======== Data for the task ========

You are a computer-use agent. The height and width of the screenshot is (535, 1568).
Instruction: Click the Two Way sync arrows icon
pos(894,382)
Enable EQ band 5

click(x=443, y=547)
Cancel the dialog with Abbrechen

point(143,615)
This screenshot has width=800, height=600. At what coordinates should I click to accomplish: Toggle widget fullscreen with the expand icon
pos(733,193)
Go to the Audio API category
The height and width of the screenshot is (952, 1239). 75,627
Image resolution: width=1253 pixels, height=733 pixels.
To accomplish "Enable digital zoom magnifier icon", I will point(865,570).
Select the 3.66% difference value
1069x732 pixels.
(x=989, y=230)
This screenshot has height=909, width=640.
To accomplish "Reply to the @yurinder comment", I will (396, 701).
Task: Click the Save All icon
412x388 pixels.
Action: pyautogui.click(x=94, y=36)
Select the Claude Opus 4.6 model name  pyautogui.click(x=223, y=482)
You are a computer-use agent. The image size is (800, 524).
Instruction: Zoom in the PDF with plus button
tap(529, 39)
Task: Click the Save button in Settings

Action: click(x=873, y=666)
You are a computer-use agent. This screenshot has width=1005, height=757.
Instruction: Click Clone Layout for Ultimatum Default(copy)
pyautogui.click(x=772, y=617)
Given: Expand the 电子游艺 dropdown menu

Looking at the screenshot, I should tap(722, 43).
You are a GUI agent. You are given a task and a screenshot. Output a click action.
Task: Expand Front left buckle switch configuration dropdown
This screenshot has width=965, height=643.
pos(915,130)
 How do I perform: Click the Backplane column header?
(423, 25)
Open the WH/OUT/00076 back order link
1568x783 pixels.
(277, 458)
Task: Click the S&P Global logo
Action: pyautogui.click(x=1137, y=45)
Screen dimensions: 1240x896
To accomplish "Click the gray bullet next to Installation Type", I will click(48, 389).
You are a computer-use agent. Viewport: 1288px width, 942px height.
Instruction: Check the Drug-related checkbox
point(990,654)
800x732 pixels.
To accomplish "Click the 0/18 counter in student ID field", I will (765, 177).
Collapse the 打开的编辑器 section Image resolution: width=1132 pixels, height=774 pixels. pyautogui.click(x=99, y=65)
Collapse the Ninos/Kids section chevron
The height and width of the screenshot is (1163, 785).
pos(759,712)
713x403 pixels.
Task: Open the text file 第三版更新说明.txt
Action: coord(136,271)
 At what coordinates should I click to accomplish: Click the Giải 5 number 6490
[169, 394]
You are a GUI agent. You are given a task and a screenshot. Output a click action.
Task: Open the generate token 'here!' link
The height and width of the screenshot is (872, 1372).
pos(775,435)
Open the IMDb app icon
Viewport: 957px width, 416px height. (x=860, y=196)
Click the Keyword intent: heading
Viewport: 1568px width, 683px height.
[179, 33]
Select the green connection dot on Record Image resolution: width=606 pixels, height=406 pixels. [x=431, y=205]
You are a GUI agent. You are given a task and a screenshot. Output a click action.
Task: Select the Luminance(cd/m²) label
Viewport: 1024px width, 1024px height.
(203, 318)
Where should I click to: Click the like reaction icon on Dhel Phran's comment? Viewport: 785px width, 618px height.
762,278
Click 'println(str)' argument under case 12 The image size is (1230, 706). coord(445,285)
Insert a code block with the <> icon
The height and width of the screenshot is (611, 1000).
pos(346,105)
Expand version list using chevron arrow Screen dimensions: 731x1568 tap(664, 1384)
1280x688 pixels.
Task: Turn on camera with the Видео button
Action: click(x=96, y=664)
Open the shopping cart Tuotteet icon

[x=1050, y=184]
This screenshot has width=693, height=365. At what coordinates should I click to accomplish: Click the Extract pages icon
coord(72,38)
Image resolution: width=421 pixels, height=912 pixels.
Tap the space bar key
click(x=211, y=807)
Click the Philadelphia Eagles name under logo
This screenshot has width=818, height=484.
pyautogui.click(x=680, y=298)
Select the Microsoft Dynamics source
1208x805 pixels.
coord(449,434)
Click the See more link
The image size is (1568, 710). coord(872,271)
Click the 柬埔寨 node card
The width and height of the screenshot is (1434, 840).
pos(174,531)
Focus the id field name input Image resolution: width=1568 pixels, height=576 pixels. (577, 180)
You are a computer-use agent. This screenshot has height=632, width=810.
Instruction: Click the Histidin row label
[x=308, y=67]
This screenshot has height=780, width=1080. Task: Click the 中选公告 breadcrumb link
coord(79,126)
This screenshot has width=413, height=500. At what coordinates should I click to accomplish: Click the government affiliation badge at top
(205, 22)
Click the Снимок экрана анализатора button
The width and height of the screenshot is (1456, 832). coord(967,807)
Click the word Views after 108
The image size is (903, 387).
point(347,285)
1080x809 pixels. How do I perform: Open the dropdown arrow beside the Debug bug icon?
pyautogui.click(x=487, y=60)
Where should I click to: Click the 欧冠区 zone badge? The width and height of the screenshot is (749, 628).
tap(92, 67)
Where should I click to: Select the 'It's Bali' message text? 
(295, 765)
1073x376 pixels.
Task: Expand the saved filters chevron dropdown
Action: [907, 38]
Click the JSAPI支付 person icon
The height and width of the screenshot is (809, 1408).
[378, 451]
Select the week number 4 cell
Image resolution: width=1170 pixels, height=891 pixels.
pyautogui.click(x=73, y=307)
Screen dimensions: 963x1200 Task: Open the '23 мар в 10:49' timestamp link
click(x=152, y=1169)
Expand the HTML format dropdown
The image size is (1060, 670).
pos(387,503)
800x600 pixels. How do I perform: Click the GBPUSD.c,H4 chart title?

========

→ Problem to work on
One stretch of the lines above is wanted, from the line that contains "The height and width of the screenshot is (872, 1372)." through the line that contains "Insert a code block with the <> icon". Output it exactly.

→ Task result
The height and width of the screenshot is (872, 1372).
pos(775,435)
Open the IMDb app icon
Viewport: 957px width, 416px height. (x=860, y=196)
Click the Keyword intent: heading
Viewport: 1568px width, 683px height.
[179, 33]
Select the green connection dot on Record Image resolution: width=606 pixels, height=406 pixels. [x=431, y=205]
You are a GUI agent. You are given a task and a screenshot. Output a click action.
Task: Select the Luminance(cd/m²) label
Viewport: 1024px width, 1024px height.
(203, 318)
Where should I click to: Click the like reaction icon on Dhel Phran's comment? Viewport: 785px width, 618px height.
762,278
Click 'println(str)' argument under case 12 The image size is (1230, 706). coord(445,285)
Insert a code block with the <> icon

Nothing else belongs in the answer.